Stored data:
****************************************

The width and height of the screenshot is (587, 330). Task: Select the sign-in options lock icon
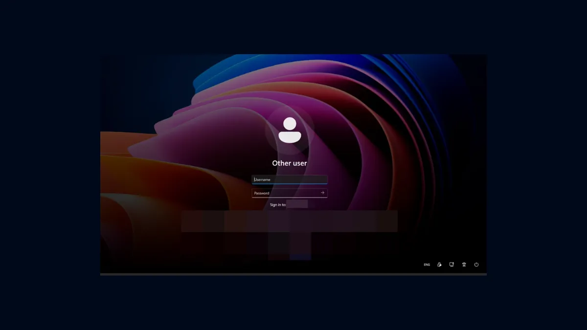pyautogui.click(x=439, y=264)
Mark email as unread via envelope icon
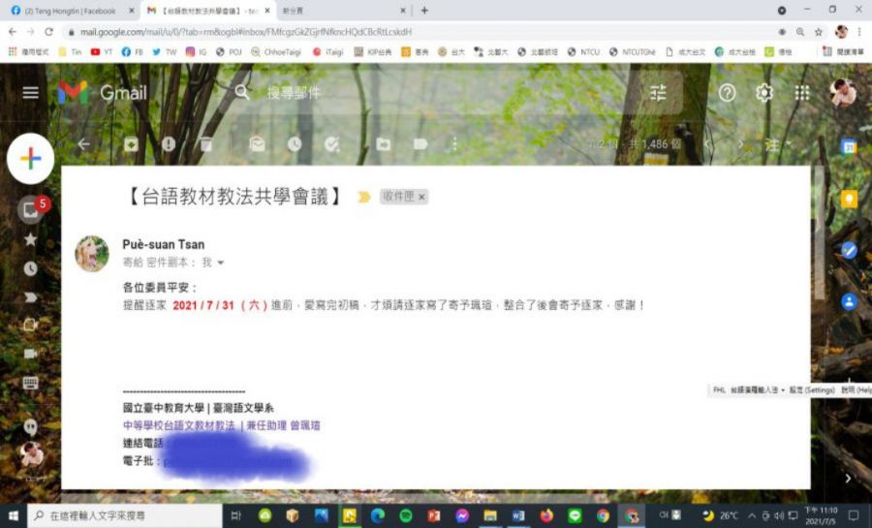 257,144
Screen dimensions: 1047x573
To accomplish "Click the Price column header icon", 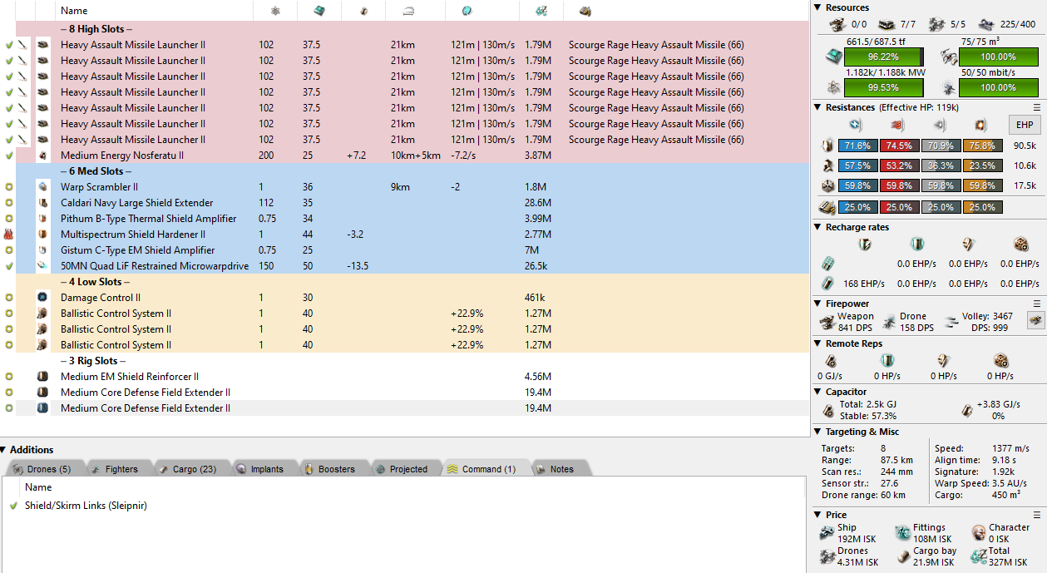I will pos(541,11).
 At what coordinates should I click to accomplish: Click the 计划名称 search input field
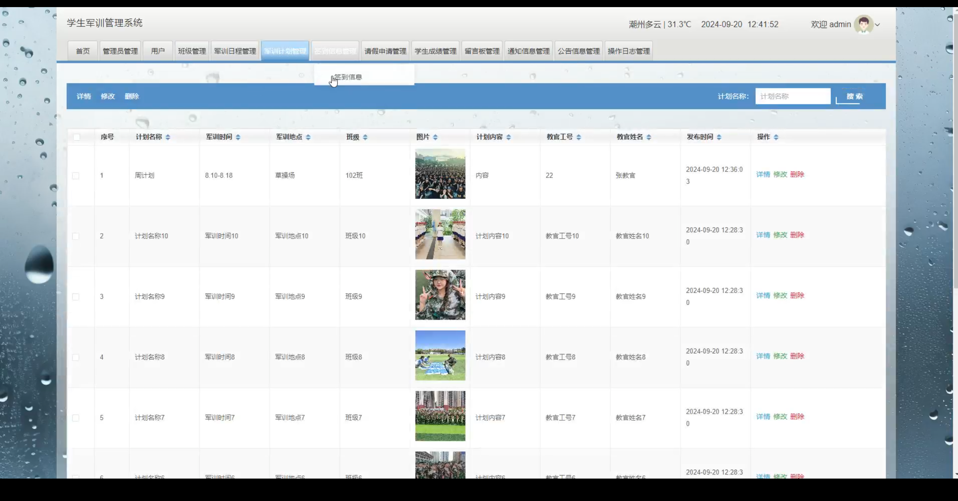[793, 96]
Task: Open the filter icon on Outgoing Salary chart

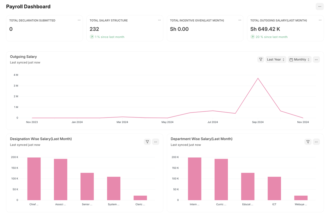Action: click(261, 59)
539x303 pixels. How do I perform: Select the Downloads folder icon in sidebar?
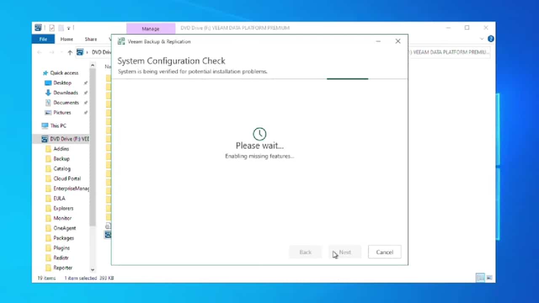pyautogui.click(x=48, y=93)
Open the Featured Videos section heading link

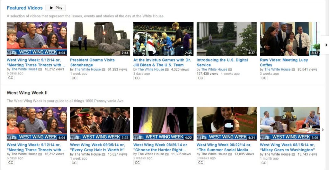tap(24, 8)
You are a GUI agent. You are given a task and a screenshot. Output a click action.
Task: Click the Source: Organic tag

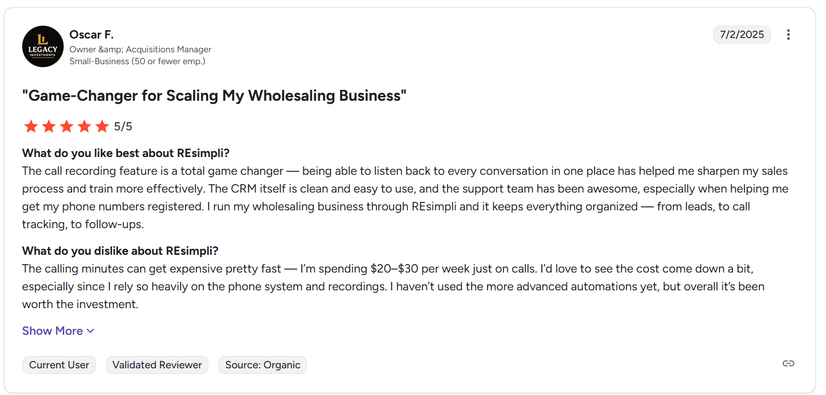coord(263,365)
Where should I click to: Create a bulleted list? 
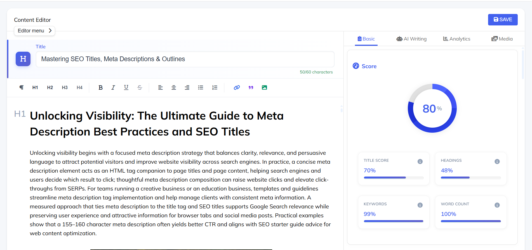[x=201, y=87]
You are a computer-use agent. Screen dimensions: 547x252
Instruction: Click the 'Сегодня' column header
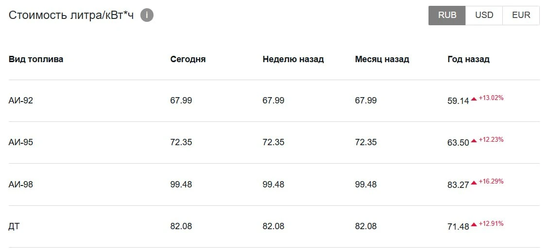[x=188, y=59]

****************************************

## Exercise task
Render the records from the line containing "You are a computer-use" through the end of the records as a two-column CSV with the columns "instruction" and "target". Give one row per record, with its text and its answer each in a single quoted field, replace line breaks with spaces, and leave out the pictures.

## The response
instruction,target
"You are a computer-use agent. Screen dimensions: 547x252 Instruction: Click the 'Сегодня' column header","[x=188, y=59]"